I was trying to work out a way to do Tunisian Entrelac a certain way, and also trying to figure out how to do short-rows in Tunisian crochet by missing stitches on the right-hand side of the fabric instead of always on the left.  I came up with this tutorial on how to work the Tunisian Simple Stitch backwards and still have it look like the Tunisian Simple Stitch!

You'd do well to be comfortable with the Tunisian Simple Stitch before attempting this!

I started with 10 stitches, and did 3 rows in the usual way:

Then slip-stitched across, just like when youre binding off.
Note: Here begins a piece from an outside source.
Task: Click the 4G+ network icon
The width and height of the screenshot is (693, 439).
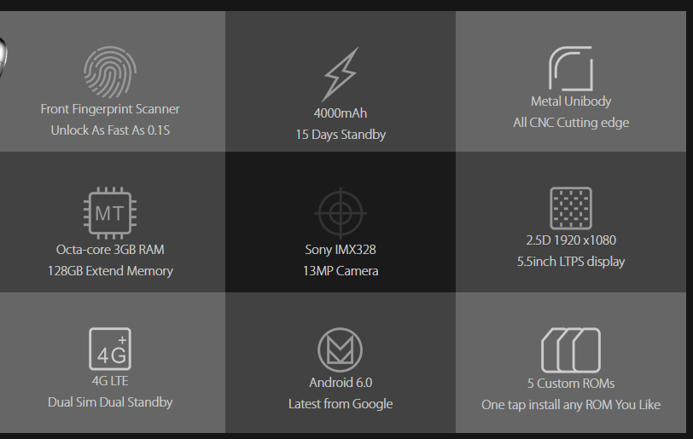Action: click(x=110, y=349)
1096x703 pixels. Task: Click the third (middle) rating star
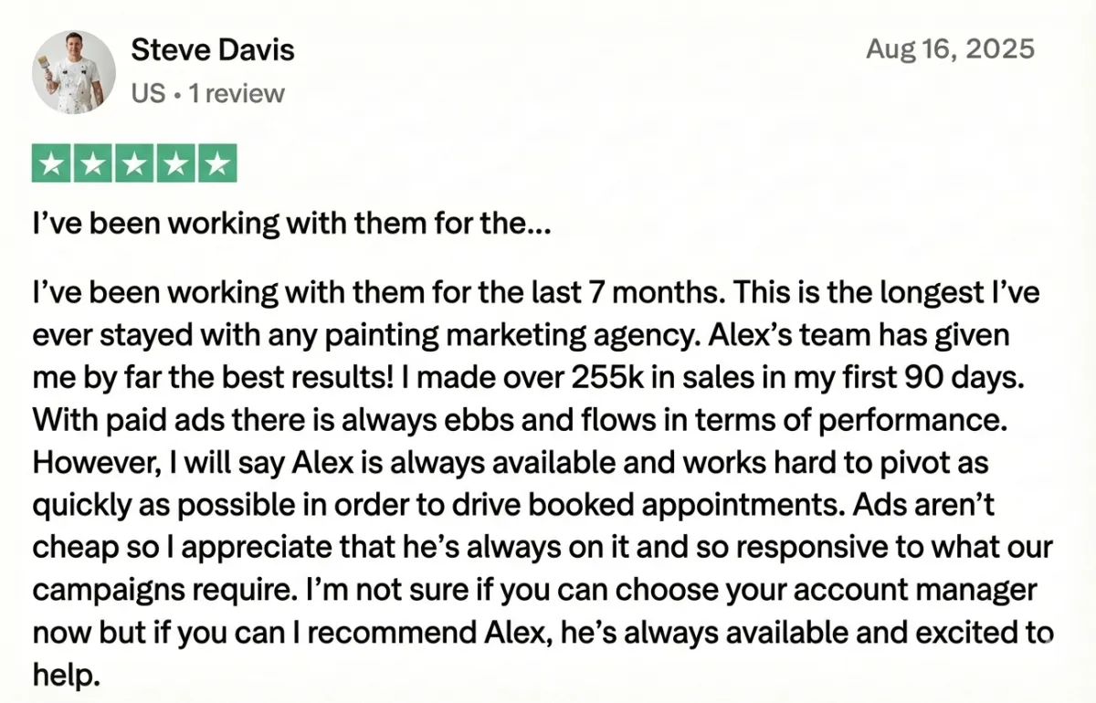point(134,163)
This was just to get the hook to the left side of the piece:

Turn (this puts the yarn on the wrong side I need to play with this a bit)

Now flip the piece up so that you can see the front and insert your hook into the second vertical bar (you may want to count bars the first time you try this, just to be sure. I counted 9 from the end)

Then yarn over and pull a loop through.

I found it easiest if the working yarn was above the stitch (but since youre working upside down, itll be below your hook) like this:

then lay the yarn over the hook and pull the yarn through

Do that for every stitch:

then work the loops off in exactly the same way youd normally do it

Itll look like this from the back:

And this is it from the front:

Here is the 3 rows worked normally and 3 rows worked backwards, looking at the front:

I then slip-stitched (working into the right side of the piece, which was tricky, but worth it, I think) across to get the hook back to the right-hand side of the piece and worked 3 more rows in the normal way:

This is the back (there is a ridge of slip stitches between each change of direction, you can sort of see them)

Now, I dont know if you noticed, but you can tell which row was worked backwards because of the way the vertical bars stack. It sticks out in this swatch, but I dont think it will be as obvious in most applications, and I dont think it really matters when applied to Tunisian entrelac, as the sections worked backwards will be worked at a right angle to the sections worked the normal way.

You can make a really neat looking fabric using this technique combined with short rows. More to come on that!